3573 – Validation and invalid schemas

This is an archived snapshot of W3C's public bugzilla bug tracker, decommissioned in April 2019. Please see the home page for more details.

Bug 3573 - Validation and invalid schemas

Summary: Validation and invalid schemas

Status:	CLOSED FIXED

Alias:	None

Product:	XML Schema
Classification:	Unclassified
Component:	Structures: XSD Part 1 (show other bugs)
Version:	1.0/1.1 both
Hardware:	Macintosh All

Importance:	P2 normal
Target Milestone:	---
Assignee:	C. M. Sperberg-McQueen
QA Contact:	XML Schema comments list

URL:
Whiteboard:
Keywords:	resolved

Depends on:
Blocks:

Reported:	2006-08-01 23:50 UTC by C. M. Sperberg-McQueen
Modified:	2008-03-08 15:42 UTC (History)
CC List:	0 users

See Also:

Attachments

Description C. M. Sperberg-McQueen 2006-08-01 23:50:13 UTC

Section 5.1 of Structures concludes:

    With respect to the processes of the checking of schema structure
    and the construction of schemas corresponding to schema documents,
    this specification imposes no restrictions on processors after an
    error is detected. However assessment with respect to
    schema-like entities which do not satisfy all the above conditions
    is incoherent. Accordingly, conformant processors must not attempt
    to undertake assessment using such non-schemas.

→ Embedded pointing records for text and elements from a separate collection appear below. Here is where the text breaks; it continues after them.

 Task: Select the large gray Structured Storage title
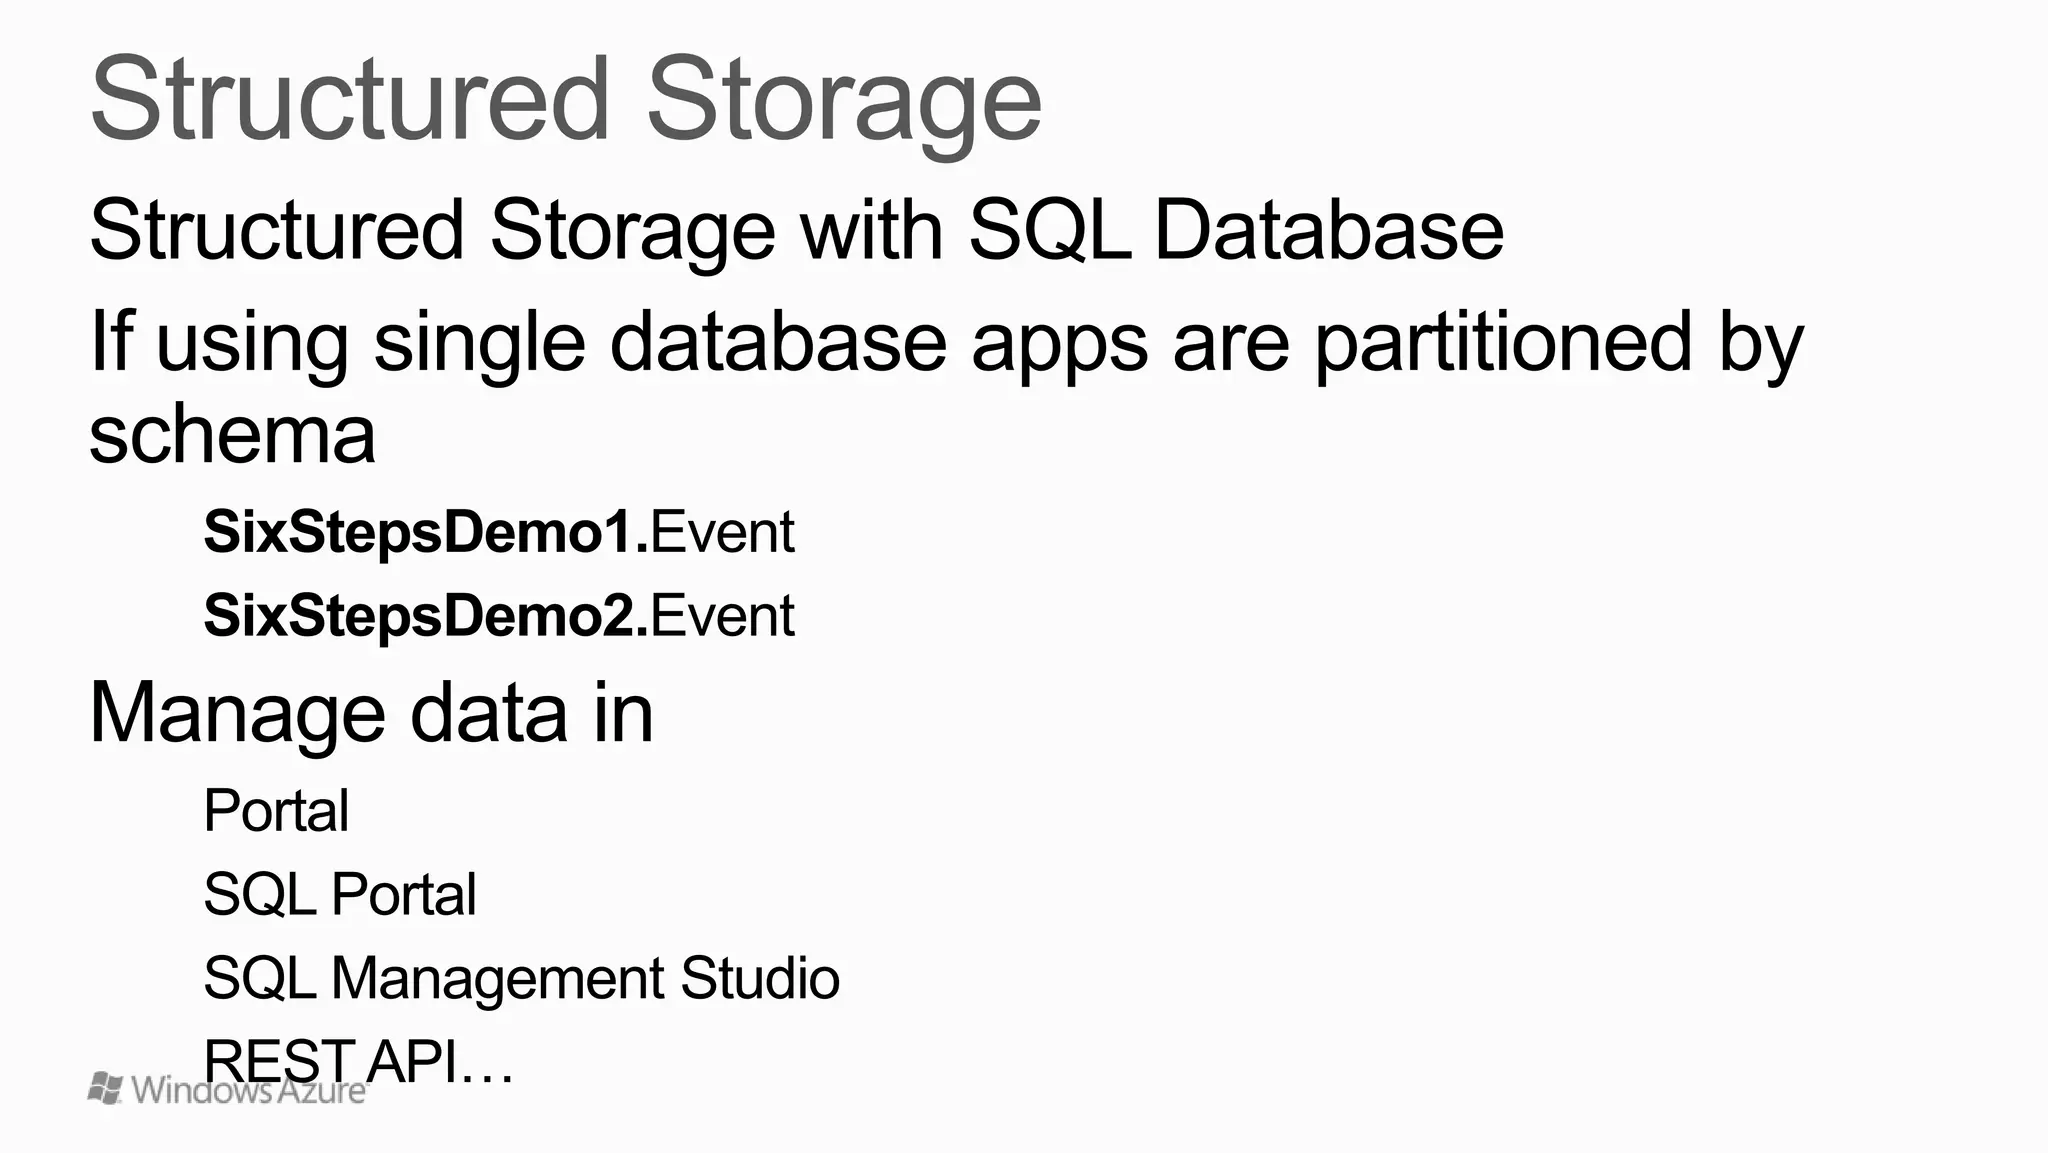[565, 100]
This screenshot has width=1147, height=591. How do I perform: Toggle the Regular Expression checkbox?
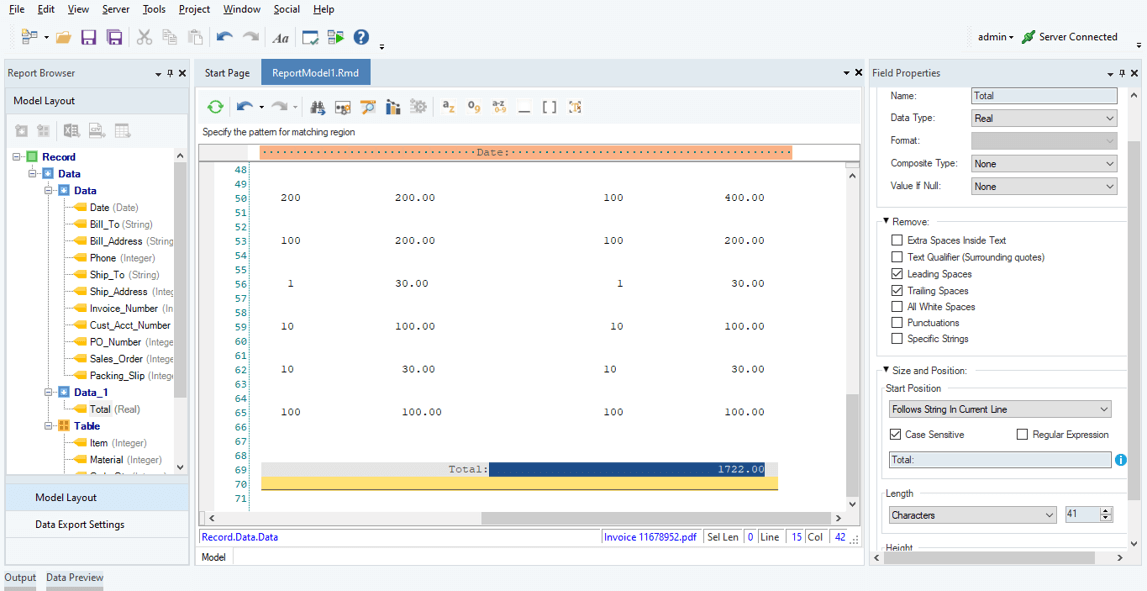[x=1022, y=435]
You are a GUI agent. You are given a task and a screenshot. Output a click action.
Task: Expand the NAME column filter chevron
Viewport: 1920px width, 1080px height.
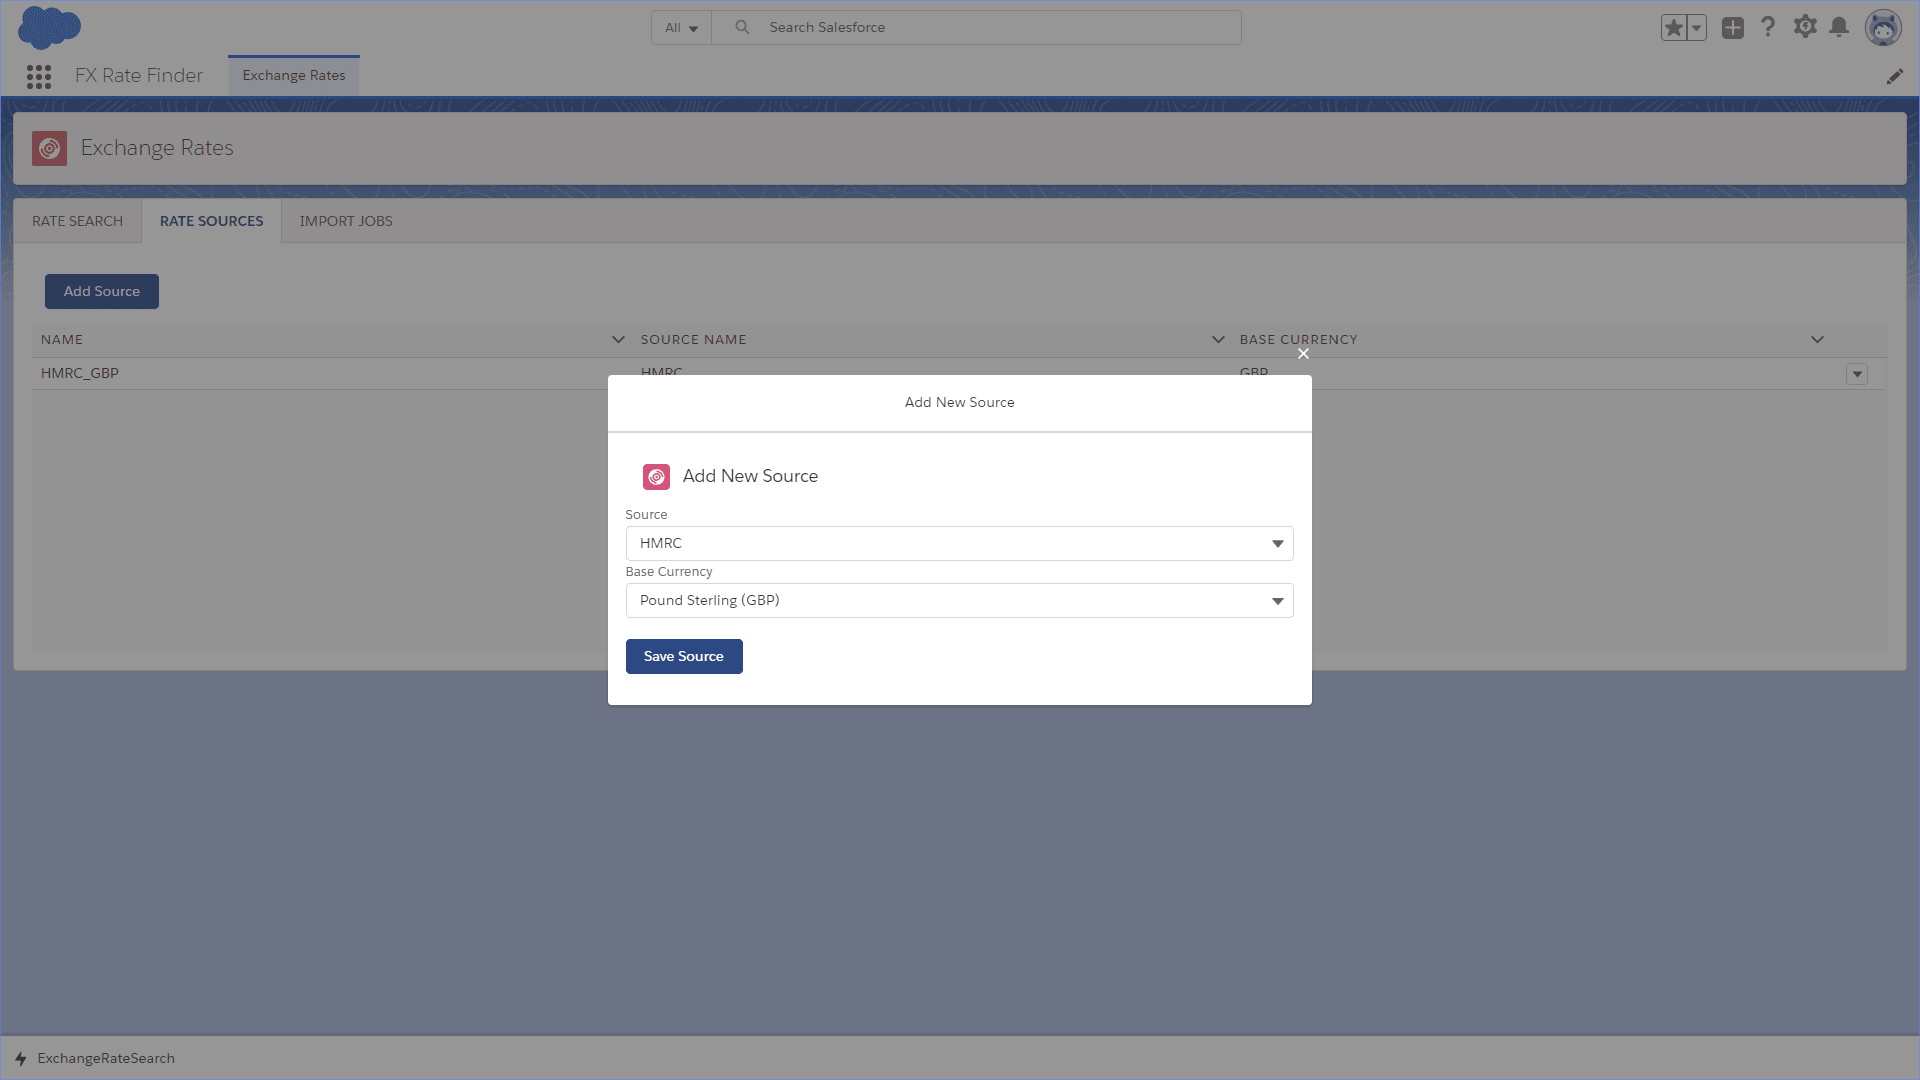(618, 339)
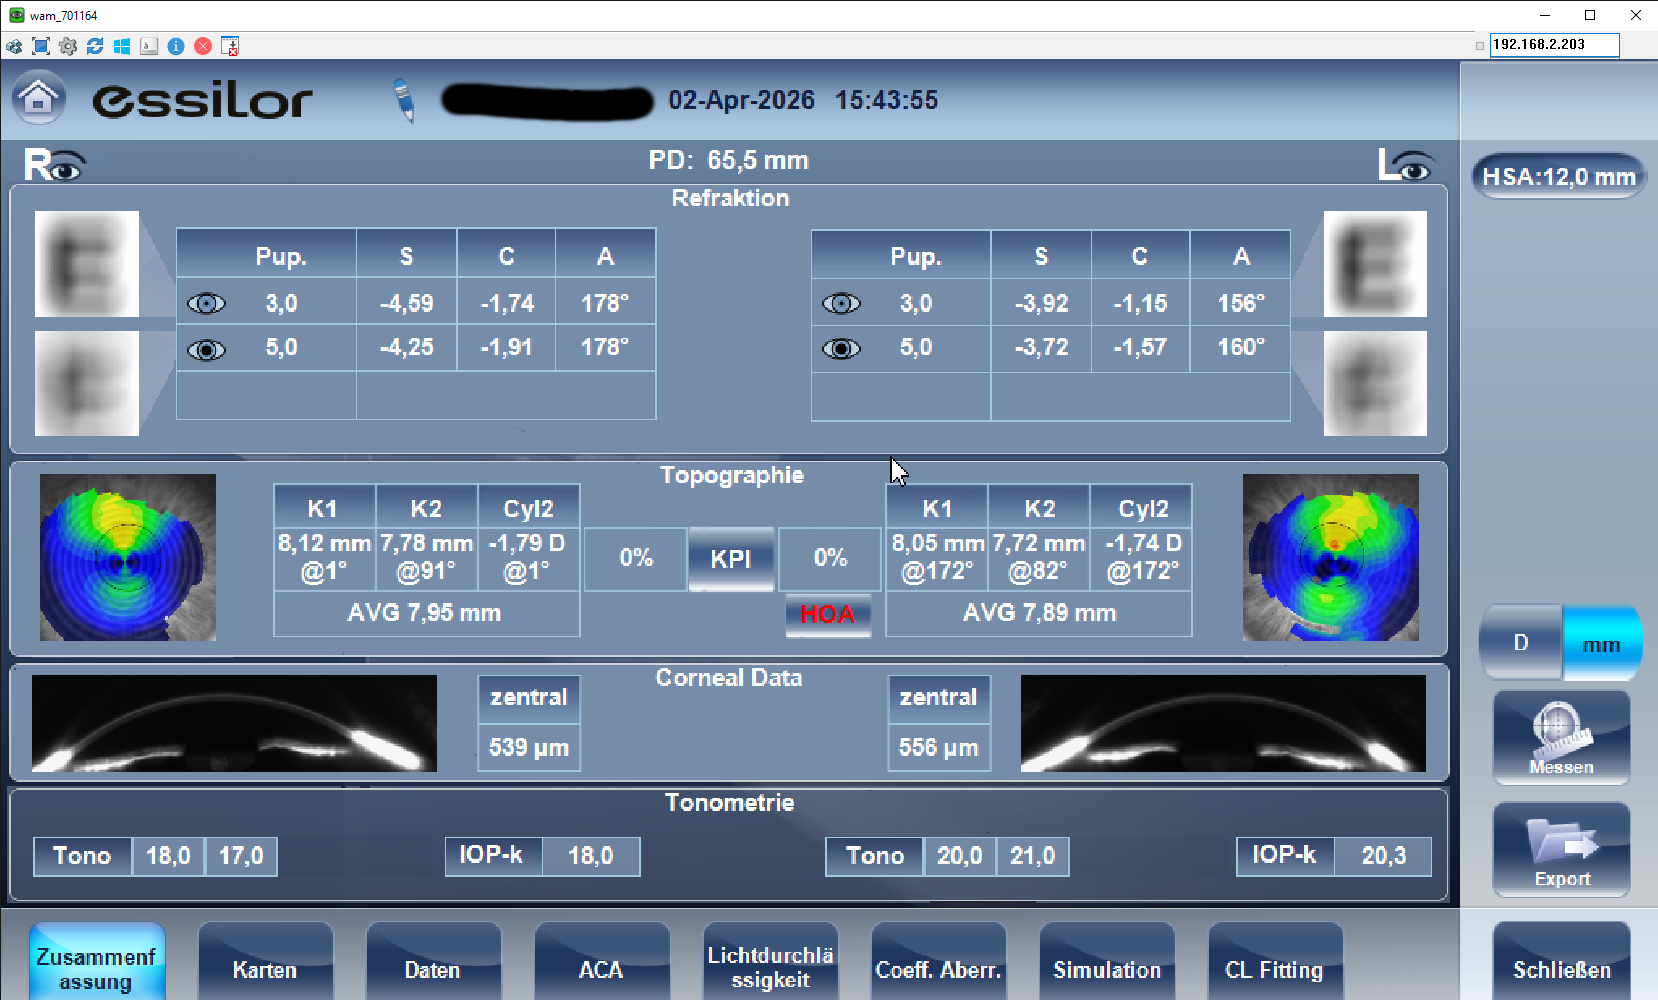
Task: Click the fullscreen icon in the viewer toolbar
Action: coord(41,46)
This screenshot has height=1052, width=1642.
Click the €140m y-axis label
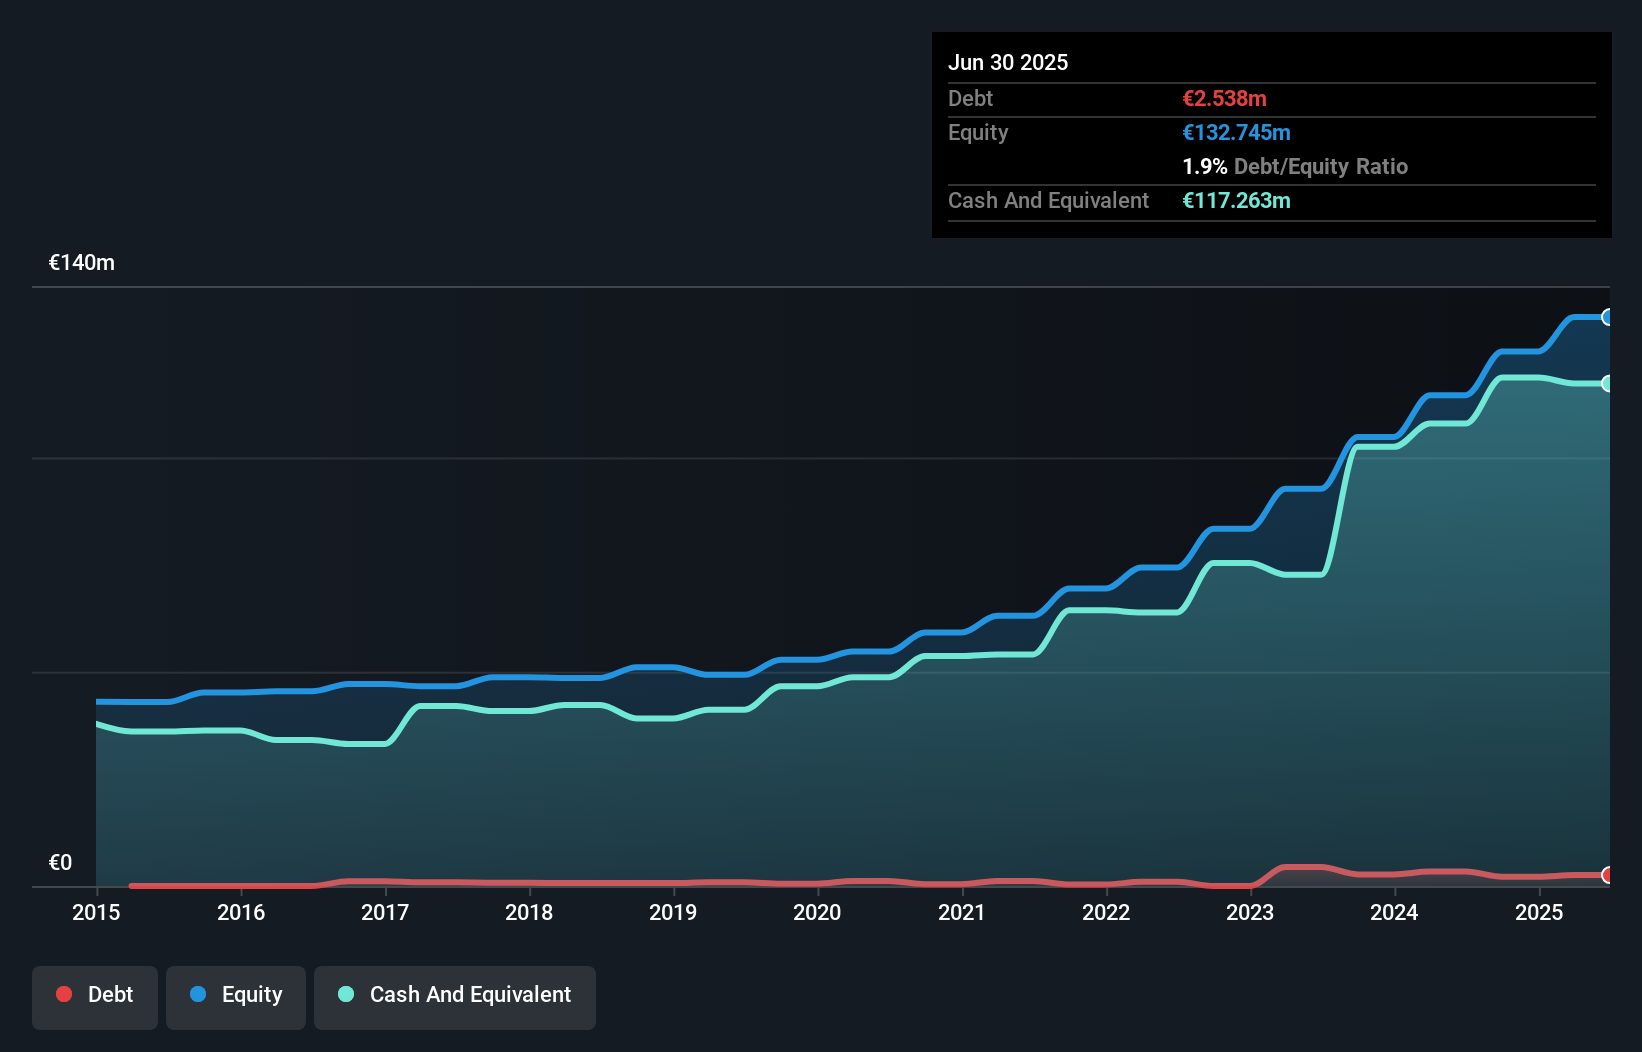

Guided by the New Oxford American Dictionary that came with my
machine, I take 'incoherent' here to mean 'internally inconsistent;
illogical'.

I propose to delete the last two sentences, because I believe they are
in conflict with the rest of the spec, factually inaccurate, and
mistaken in their intent.

At some points (e.g. section 3.8.4, Validation Rule Element Sequence
Valid) the spec makes a point of observing that validation is defined
in such a way as to be possible even with content models which do not
obey the Unique Particle Attribution constraint.  But if validation is
well defined even for content models which do not obey UPA, then there
are at least some invalid schemas with which validation can be
performed in a way which appears to me not internally inconsistent or
illogical, and the spec is at pains to point out the fact.  (To avoid
confusion: by 'invalid schemas' I mean the same things mentioned by
the current text as 'schema-like entities which do not satisfy all the
above conditions'.)

The text quoted above seems to make the claim that if a schema
document has an invalid HTML element inside an xsd:documentation
element (let us say it's an element which is made legal by XHTML 2,
although we are now validating with an XHTML 1 schema), then
attempting to validate documents using components constructed from
that schema will lead to an inconsistency or is illogical.  I don't
see any inconsistency, and it doesn't seem illogical to me to want to
validate with such components, especially in view of the well known
rules of HTML and XHTML regarding behavior of software in the presence
of undeclared elements.

Requiring processors to fail when a schema document is invalid does
not now seem to me the right thing to do here.  In developing 1.0, the
Working Group was indeed unwilling to require them to soldier on
ignoring what they didn't understand, but I don't think it is wise to
*forbid* them to do so. (For that matter, I no longer think it was
wise not to *require* them to do so.)  I find I cannot remember the WG
actively deciding to forbid such behavor, so I can't remember any
arguments brought forward for such a rule.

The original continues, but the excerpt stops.